Drug-testing roll out at music festivals and nightclubs to be examined by expert group

Drug-testing is available in a number of other European countries.

A WORKING GROUP will examine if drug-testing at music festivals could work in Ireland. 

Minister of State for Health Promotion Catherine Byrne told the Seanad today the working group, which has already been established by the Department of Health and HSE, will examine the evidence on early harm reduction responses such as drug-testing next year. 

While the National Drugs Strategy is examining the issue of drug use, the working group will draw together the relevant stakeholders and examine best practice models from other countries to help determine if drug-testing at music festivals and nightclubs could work here.  

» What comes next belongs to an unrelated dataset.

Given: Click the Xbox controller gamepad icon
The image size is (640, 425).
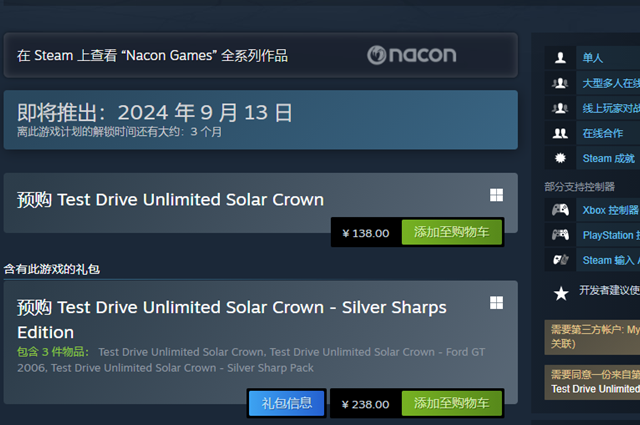Looking at the screenshot, I should click(x=560, y=210).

The provision is available in a number of other European countries. 

While the advice from the Department of Health and the HSE is that people attending festivals should inform themselves about the dangers of taking drugs and, preferably, not take drugs at all, reducing the harms is core to the government’s strategy, said Byrne. 

“Last year, I visited a drug-testing service in Wales. I was struck by the fact that any measures that can reduce harm and death caused by drug use need to be introduced as soon as possible,” she added.

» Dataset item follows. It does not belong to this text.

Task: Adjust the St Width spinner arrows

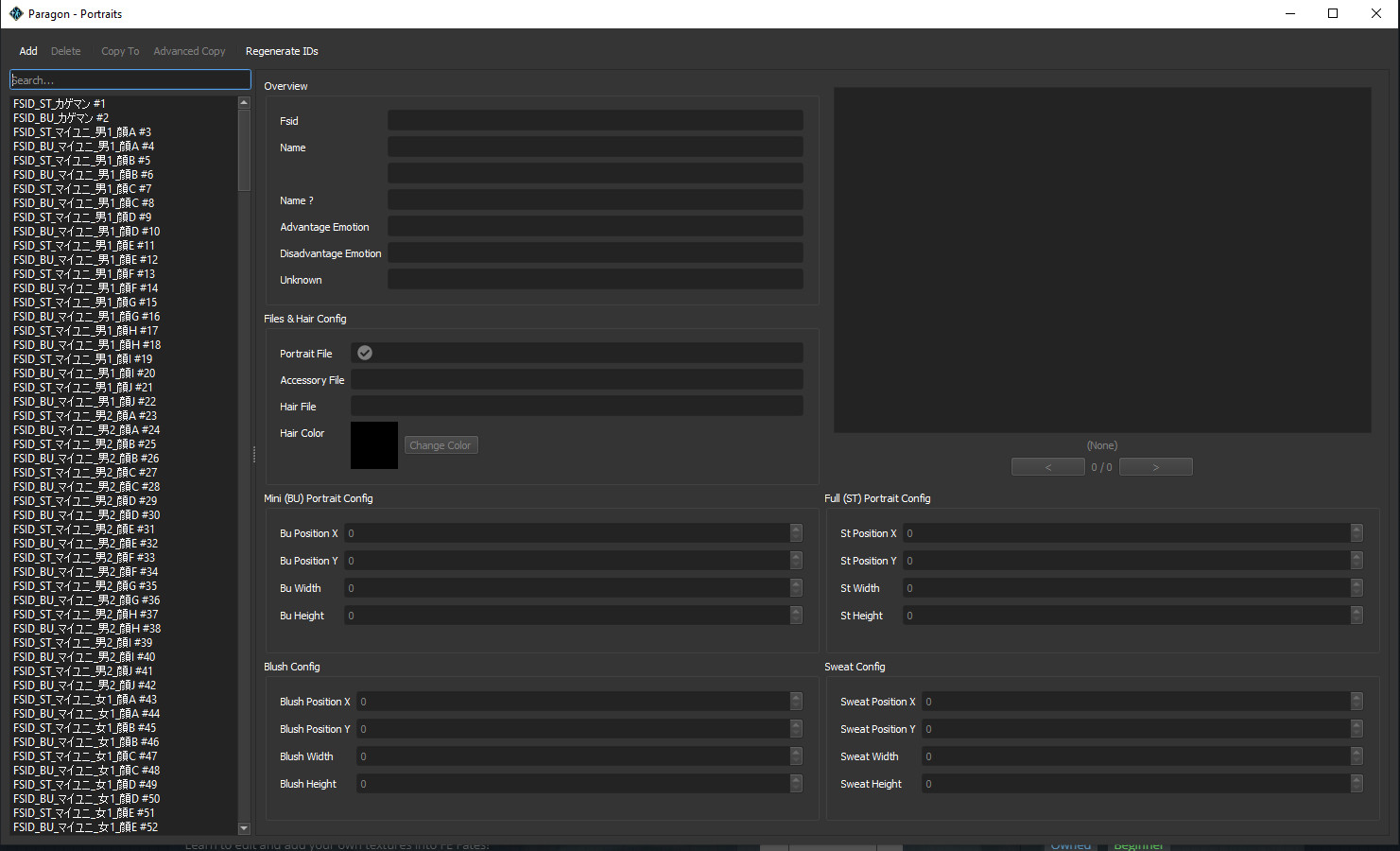Action: 1357,588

Content and potency of drugs

While the provision of drug testing kits at nightclubs and festivals might allow people who use drugs to gain feedback regarding the content and potency of what they are consuming, the junior minister said the approach has been criticised.

She said such drug-testing kits do have the potential to inform people who use drugs that what they are consuming is safe when that is not the case.

“I also understand from the evidence review that doubts remain regarding the accuracy and consistency of commonly used testing equipment. The HSE’s addiction services has had preliminary discussions with emergency health providers who attend music events. It has examined emerging approaches which provide targeted preventive messages to recreational drug users,” she added. 

Therefore, she said the effectiveness of drug-testing kits will be examined by the expert group.

The issue was raised by Sinn Féin Senator Fintan Warfield who said there are reports that bad batches have caused havoc among Irish festival goers and resulted in the deaths or emergency health reactions of festival attendees.

“Not a summer goes by without news here or in Britain of such incidents,” he added. 

According to a Eurobarometer poll in 2014, the use of psychoactive drugs among 15 to 24 year olds in Ireland is the highest in Europe, he said.

This also extends to music festivals, where MDMA, ecstasy, ketamine and cocaine are all common. I commend the specific HSE guidelines on music festival-attendees or festival-goers as well. It advises that it is always safer not to use ecstasy or MDMA but, if one does, one should test-dose a new batch and begin with a low dose of one quarter of a pill. Obviously, these illicit drugs do not go through any regulatory testing at all.

He commended Ana Liffey, the HSE, Help Not Harm and the Electric Picnic who engaged in harm reduction services at music festivals this summer, however, he said:

“We cannot ignore the inevitability that drugs will be used by a percentage of people attending festivals. Most importantly, we must recognise that no amount of literature, education or one-to-one advice will ever inform a person about what constitutes a safe dose of an illicit or unknown drug.”

Citing one example in Portsmouth this year, he said two festival-goers died after taking pills which contained three times the typical dose of ecstasy.

“It is always safer not to use unknown or illicit drugs at all and they are illegal. However, we must be conscious, given their prevalence, that putting our heads in the sand or condemning those who partake has failed completely. We are doing very well in advancing the harm reduction conversation but we can do more,” said Warfield.